Begin ENTRIES

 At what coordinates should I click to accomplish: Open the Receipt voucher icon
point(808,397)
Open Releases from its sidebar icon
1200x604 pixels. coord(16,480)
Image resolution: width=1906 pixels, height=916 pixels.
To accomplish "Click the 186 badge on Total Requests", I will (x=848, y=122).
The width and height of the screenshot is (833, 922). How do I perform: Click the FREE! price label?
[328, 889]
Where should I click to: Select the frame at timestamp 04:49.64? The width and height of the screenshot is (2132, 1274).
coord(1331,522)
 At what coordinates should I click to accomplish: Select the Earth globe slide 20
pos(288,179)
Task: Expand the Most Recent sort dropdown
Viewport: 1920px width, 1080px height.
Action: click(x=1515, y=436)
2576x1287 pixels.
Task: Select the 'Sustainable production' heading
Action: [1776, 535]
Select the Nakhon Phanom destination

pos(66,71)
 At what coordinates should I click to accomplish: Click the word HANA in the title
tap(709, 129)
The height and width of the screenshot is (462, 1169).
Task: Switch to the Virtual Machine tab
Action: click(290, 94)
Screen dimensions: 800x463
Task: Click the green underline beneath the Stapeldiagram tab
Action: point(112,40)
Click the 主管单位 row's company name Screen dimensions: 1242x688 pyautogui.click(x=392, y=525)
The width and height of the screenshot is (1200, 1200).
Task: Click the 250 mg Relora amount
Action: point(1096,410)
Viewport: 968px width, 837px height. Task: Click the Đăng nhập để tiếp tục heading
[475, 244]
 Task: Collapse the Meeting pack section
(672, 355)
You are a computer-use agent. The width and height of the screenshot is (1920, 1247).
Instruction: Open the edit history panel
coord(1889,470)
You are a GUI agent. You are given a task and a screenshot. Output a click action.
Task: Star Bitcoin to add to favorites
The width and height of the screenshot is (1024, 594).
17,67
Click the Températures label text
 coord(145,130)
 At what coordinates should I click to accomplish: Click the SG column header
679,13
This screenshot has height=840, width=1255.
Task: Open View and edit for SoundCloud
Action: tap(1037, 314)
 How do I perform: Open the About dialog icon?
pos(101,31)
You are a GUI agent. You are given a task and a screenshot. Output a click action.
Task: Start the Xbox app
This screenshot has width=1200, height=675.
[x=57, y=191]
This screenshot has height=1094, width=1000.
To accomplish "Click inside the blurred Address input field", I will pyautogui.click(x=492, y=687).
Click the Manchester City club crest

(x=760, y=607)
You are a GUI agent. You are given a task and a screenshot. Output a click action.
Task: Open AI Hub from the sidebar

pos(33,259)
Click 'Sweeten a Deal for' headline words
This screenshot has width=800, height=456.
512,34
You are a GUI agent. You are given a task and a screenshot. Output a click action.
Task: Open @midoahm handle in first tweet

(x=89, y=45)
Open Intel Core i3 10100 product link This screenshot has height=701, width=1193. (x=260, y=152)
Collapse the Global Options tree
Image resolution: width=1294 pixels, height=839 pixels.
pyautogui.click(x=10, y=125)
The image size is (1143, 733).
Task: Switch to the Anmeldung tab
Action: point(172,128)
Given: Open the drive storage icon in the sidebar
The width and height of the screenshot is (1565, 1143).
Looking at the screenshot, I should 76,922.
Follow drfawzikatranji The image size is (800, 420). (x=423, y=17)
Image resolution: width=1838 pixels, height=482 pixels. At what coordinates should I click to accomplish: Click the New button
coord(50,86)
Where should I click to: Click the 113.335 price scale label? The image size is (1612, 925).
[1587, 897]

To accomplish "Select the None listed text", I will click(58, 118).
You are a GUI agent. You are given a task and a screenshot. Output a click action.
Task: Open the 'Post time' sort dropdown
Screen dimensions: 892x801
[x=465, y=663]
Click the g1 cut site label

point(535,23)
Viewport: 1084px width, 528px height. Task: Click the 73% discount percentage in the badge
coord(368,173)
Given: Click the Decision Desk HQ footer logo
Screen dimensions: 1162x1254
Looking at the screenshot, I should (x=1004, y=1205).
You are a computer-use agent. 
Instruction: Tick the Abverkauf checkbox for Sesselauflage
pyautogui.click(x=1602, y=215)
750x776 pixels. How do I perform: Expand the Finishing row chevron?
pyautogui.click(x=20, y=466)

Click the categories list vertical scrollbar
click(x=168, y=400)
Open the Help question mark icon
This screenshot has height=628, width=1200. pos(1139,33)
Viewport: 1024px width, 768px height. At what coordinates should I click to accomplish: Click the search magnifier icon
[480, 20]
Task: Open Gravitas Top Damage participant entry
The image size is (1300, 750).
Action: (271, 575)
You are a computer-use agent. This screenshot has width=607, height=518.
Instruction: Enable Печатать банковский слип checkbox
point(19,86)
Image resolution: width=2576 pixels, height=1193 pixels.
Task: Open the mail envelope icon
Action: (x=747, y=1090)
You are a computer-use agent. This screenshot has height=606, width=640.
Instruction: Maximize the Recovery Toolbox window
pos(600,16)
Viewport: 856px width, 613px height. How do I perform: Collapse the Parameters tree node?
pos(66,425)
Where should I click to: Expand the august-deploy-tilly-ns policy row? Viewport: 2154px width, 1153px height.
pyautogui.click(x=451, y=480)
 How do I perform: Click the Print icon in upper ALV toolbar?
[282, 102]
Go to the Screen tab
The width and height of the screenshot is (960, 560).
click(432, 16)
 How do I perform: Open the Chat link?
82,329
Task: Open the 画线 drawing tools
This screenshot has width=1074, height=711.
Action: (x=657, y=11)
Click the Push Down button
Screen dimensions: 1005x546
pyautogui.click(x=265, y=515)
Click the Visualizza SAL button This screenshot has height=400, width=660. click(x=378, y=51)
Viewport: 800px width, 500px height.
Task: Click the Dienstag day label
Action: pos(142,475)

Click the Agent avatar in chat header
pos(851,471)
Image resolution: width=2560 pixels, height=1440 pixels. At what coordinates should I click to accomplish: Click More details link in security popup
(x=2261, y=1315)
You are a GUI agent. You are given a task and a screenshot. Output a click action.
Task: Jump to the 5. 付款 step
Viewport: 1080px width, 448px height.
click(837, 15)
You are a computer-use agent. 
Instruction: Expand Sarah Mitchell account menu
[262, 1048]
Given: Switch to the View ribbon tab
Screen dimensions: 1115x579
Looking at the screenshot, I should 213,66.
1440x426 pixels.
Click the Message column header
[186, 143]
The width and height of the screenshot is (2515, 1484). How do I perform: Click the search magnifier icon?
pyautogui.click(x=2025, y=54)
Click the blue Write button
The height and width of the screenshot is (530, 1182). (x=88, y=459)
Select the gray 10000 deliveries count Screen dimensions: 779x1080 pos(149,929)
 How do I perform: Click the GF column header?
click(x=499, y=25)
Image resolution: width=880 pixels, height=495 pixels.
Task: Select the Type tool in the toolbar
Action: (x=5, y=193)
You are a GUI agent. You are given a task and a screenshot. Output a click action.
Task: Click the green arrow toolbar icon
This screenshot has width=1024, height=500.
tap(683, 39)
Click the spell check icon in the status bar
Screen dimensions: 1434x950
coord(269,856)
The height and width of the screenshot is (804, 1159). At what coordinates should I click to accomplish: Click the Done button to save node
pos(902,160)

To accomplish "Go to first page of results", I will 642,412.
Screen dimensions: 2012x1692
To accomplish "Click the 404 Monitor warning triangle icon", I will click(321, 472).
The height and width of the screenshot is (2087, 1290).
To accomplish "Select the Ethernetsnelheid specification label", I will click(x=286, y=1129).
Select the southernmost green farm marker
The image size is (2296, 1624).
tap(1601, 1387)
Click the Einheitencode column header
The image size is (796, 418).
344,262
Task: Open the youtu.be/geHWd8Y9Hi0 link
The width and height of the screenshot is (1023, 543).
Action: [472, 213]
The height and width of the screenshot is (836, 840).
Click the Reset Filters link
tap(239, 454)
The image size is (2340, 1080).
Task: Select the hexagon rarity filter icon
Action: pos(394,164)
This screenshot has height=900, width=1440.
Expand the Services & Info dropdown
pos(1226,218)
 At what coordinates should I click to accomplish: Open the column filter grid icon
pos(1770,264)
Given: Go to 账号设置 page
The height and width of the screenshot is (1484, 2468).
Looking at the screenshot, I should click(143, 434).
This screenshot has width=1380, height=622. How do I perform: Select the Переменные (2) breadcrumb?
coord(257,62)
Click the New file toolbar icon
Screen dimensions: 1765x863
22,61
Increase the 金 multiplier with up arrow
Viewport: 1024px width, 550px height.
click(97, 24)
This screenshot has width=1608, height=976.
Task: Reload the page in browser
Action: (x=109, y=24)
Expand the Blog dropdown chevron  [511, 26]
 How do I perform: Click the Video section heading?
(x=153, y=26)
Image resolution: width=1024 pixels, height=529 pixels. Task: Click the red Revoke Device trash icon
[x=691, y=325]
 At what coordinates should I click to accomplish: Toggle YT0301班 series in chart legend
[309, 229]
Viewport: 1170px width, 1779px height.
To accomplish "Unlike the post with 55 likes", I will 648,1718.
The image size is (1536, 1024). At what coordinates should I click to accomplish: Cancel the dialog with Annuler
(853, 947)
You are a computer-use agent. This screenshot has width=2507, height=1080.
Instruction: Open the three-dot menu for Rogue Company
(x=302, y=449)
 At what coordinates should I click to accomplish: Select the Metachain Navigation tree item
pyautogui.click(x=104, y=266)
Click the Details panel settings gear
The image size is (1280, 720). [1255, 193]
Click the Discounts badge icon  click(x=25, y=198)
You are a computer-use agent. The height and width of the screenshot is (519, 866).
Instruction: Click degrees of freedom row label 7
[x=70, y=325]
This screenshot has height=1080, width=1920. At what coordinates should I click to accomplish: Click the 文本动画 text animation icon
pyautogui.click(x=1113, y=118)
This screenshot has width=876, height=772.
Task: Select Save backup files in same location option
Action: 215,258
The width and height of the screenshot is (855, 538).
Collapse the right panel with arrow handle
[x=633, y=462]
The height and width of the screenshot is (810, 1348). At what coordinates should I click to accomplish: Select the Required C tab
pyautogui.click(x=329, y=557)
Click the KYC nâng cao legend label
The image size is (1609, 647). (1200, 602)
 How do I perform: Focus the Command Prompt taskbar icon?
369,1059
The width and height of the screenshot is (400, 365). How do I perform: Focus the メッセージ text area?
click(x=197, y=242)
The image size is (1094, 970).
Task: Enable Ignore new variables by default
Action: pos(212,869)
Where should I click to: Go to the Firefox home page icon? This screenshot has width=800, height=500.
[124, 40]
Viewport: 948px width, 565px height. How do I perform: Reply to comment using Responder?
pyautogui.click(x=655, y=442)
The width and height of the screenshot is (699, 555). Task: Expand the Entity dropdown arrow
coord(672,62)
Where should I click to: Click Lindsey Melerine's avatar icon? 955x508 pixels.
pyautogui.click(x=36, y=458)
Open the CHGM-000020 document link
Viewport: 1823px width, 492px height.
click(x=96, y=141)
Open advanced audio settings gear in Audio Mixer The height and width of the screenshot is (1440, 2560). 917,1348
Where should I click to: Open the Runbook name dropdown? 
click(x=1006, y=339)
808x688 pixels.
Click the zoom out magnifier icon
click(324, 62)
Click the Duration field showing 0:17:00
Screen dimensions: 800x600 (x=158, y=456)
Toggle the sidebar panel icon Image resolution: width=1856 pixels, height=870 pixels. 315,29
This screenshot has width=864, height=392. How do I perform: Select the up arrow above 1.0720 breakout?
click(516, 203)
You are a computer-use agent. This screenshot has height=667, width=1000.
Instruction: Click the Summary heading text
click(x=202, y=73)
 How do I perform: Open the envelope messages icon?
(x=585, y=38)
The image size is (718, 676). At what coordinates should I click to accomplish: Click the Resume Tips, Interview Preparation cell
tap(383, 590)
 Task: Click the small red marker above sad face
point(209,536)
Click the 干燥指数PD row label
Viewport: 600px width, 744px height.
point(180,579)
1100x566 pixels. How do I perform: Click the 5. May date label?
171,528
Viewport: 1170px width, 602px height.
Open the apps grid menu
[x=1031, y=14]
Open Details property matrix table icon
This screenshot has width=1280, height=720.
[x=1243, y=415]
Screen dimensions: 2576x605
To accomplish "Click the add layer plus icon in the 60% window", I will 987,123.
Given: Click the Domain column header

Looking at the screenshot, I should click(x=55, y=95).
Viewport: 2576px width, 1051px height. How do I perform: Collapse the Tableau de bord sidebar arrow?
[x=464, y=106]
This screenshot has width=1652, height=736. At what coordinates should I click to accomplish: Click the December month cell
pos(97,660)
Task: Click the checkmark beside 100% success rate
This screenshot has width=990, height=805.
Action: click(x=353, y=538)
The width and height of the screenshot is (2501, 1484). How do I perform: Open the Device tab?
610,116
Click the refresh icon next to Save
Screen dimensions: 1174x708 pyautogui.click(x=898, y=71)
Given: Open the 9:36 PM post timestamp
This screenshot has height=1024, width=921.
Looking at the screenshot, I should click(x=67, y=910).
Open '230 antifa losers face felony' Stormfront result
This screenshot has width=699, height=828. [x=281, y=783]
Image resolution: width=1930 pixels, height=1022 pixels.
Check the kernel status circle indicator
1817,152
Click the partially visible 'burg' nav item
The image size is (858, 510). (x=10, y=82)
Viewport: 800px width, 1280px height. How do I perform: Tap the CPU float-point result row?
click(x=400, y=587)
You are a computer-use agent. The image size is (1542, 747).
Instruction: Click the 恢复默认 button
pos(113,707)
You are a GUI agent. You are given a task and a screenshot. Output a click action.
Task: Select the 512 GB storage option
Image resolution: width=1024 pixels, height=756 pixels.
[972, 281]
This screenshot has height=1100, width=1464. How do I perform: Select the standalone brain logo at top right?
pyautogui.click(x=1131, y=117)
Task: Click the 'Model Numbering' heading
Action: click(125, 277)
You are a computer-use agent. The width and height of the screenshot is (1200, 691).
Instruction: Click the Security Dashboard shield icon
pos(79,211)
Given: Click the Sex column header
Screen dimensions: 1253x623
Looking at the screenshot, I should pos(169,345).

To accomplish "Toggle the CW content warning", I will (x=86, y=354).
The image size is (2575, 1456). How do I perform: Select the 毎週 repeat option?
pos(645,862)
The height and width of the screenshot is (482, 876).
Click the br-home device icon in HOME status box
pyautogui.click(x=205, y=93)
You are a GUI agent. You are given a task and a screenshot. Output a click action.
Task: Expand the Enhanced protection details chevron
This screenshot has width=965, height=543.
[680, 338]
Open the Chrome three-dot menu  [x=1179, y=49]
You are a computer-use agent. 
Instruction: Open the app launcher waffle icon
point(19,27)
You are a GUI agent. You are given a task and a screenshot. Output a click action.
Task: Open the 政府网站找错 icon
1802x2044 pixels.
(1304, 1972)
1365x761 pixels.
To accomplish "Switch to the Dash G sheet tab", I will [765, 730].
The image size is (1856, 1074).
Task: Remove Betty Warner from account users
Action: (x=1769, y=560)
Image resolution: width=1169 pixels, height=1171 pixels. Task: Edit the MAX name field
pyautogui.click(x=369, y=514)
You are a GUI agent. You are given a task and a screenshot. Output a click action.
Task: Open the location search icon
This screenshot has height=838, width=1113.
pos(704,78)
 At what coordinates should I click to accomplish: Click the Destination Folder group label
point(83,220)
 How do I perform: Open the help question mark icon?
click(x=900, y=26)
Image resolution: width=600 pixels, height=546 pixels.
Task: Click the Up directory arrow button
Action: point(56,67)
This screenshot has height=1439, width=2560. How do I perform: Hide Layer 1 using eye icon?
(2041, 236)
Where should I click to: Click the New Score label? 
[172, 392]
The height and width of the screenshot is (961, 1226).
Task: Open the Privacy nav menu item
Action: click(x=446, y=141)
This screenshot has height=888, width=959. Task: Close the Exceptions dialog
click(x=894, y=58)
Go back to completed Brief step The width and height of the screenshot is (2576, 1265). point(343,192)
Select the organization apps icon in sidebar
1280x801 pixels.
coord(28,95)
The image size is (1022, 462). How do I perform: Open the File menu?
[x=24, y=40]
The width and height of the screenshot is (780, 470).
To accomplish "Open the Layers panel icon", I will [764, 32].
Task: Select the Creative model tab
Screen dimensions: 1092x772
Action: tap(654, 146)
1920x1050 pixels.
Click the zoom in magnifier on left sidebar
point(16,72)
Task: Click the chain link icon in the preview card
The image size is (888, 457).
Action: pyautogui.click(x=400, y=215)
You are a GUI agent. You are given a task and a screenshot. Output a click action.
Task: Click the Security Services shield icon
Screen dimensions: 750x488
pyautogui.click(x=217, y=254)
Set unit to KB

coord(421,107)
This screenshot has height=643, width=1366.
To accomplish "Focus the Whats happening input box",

End ENTRIES

Print the lines from the one containing "Open '230 antifa" up to and including the one containing "The image size is (858, 510). (x=10, y=82)", reproducing each exactly.

> RESPONSE TO THE TASK:
Open '230 antifa losers face felony' Stormfront result
This screenshot has width=699, height=828. [x=281, y=783]
Image resolution: width=1930 pixels, height=1022 pixels.
Check the kernel status circle indicator
1817,152
Click the partially visible 'burg' nav item
The image size is (858, 510). (x=10, y=82)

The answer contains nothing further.